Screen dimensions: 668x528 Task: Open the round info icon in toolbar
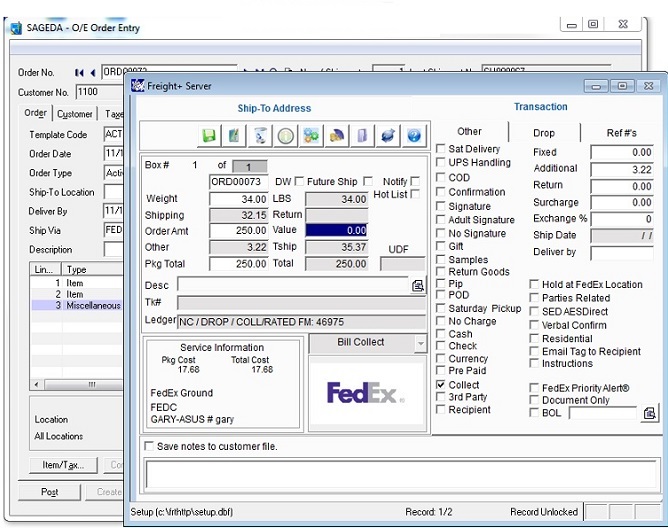pos(285,136)
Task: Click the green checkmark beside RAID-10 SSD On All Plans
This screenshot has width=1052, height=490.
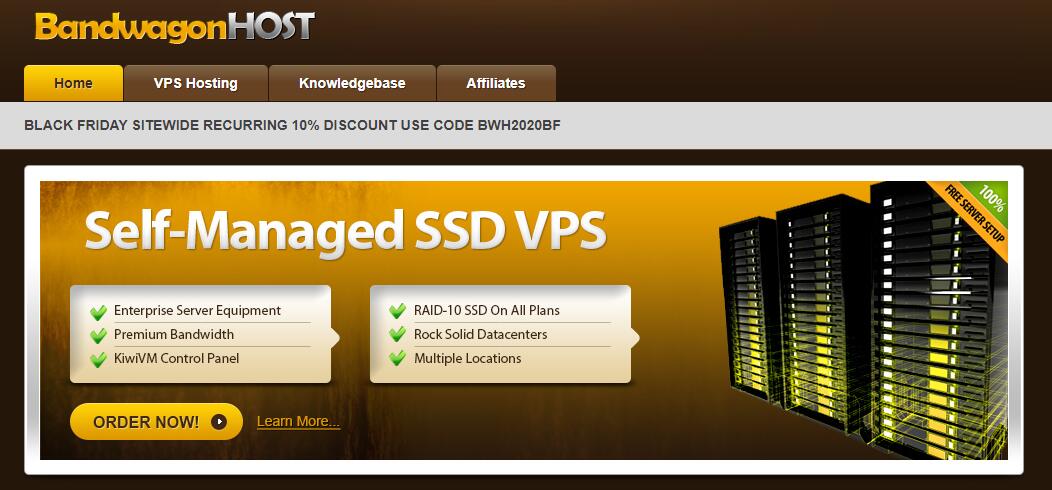Action: [398, 311]
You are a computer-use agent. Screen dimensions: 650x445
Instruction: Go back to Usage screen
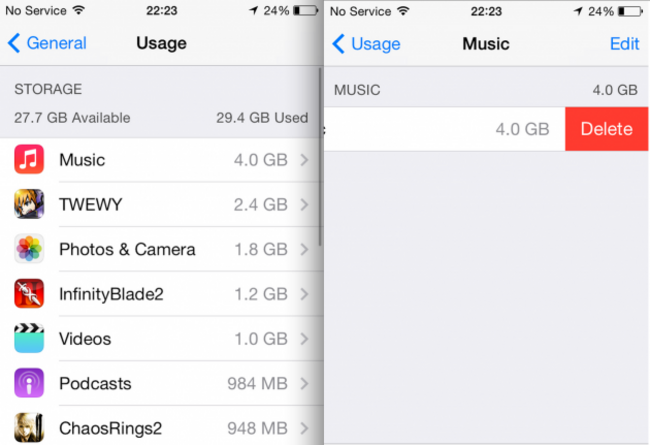click(366, 44)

> [SET TASK]:
Convert the records above into a Markdown table with the columns Row and Text, giving each line a row number and skipping any blank lines. Leave the pictures out of the table.

> [THE OUTPUT]:
| Row | Text |
|---|---|
| 1 | Screen dimensions: 668x528 Task: Open the round info icon in toolbar |
| 2 | pos(285,136) |
| 3 | Task: Click the green checkmark beside RAID-10 SSD On All Plans |
| 4 | This screenshot has width=1052, height=490. |
| 5 | Action: [398, 311] |
| 6 | You are a computer-use agent. Screen dimensions: 650x445 |
| 7 | Instruction: Go back to Usage screen |
| 8 | click(366, 44) |